2. The device according toclaim 1, wherein the biometric pump controller further comprises a biometric identifier memory device.

3. The device according toclaim 2, wherein the biometric authentication processor compares the biometric input received at the biometric switch to a biometric identifier stored in the biometric identifier memory device.

4. The device according toclaim 1, wherein the biometric input is a fingerprint.

5. The device according toclaim 1, wherein the biometric pump controller further comprises a dosing processor that limits delivery of analgesia according to a prescription.

6. The device according toclaim 1, further comprising a cable, wherein the biometric switch is operably coupled to the biometric pump controller via the cable.

7. A biometric authentication system for use with a patient controlled analgesia pump, the biometric authentication system comprising:

a biometric pump controller comprising:

an interface connectable to a patient controlled analgesia pump; and

a biometric authentication processor; and

a biometric switch operably coupled to the biometric pump controller to activate the patient controlled analgesia pump,

wherein the biometric authentication processor causes the biometric pump controller to output an analgesia-dispensing signal from the interface only upon authenticating a biometric input received at the biometric switch.

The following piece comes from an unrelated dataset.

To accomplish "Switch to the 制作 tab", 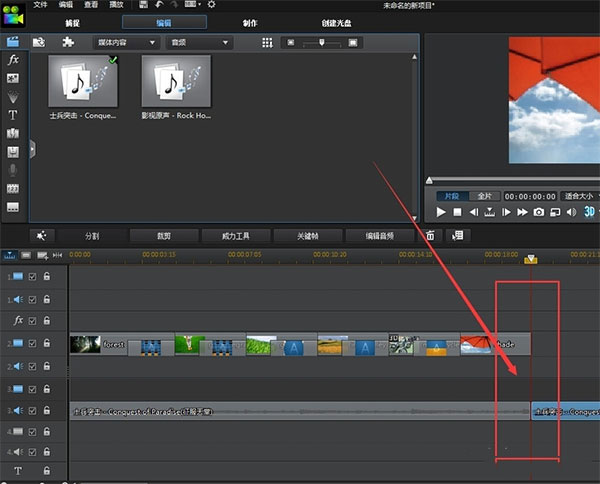I will coord(252,21).
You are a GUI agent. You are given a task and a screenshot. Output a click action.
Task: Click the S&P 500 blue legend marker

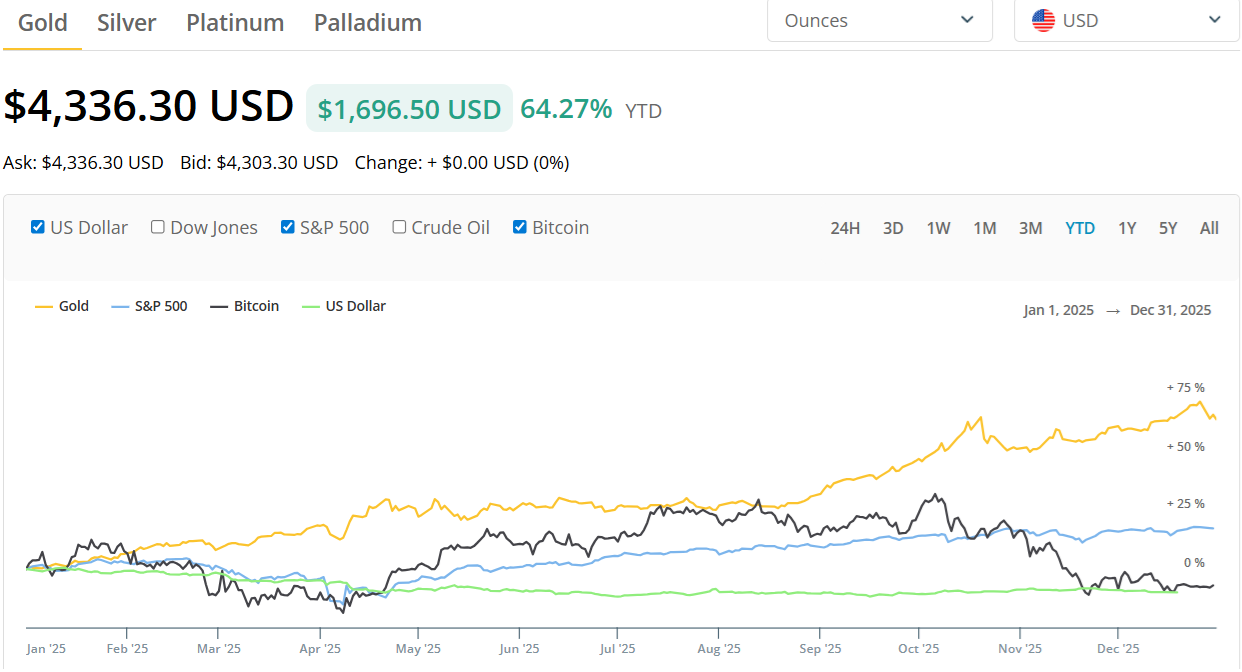click(x=119, y=307)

8. The system according toclaim 7, wherein the biometric input is a fingerprint.

9. The system according toclaim 7, wherein the biometric pump controller further comprises a biometric identifier memory device.

10. The system according toclaim 7, wherein the biometric pump controller further comprises a dosing processor that limits delivery of analgesia according to a prescription.

11. A method of dispensing analgesia, the method comprising:

connecting a biometric authentication system to a patient controlled analgesia pump, the biometric authentication system including a biometric pump controller that outputs a signal that causes the patient controlled analgesia pump to dispense analgesia;

storing a biometric identifier in the biometric authentication system;

receiving a biometric input in the biometric authentication system;

authenticating the biometric input against the stored biometric identifier; and

if the biometric input is authenticated, outputting the signal that causes the patient controlled analgesia pump to dispense analgesia.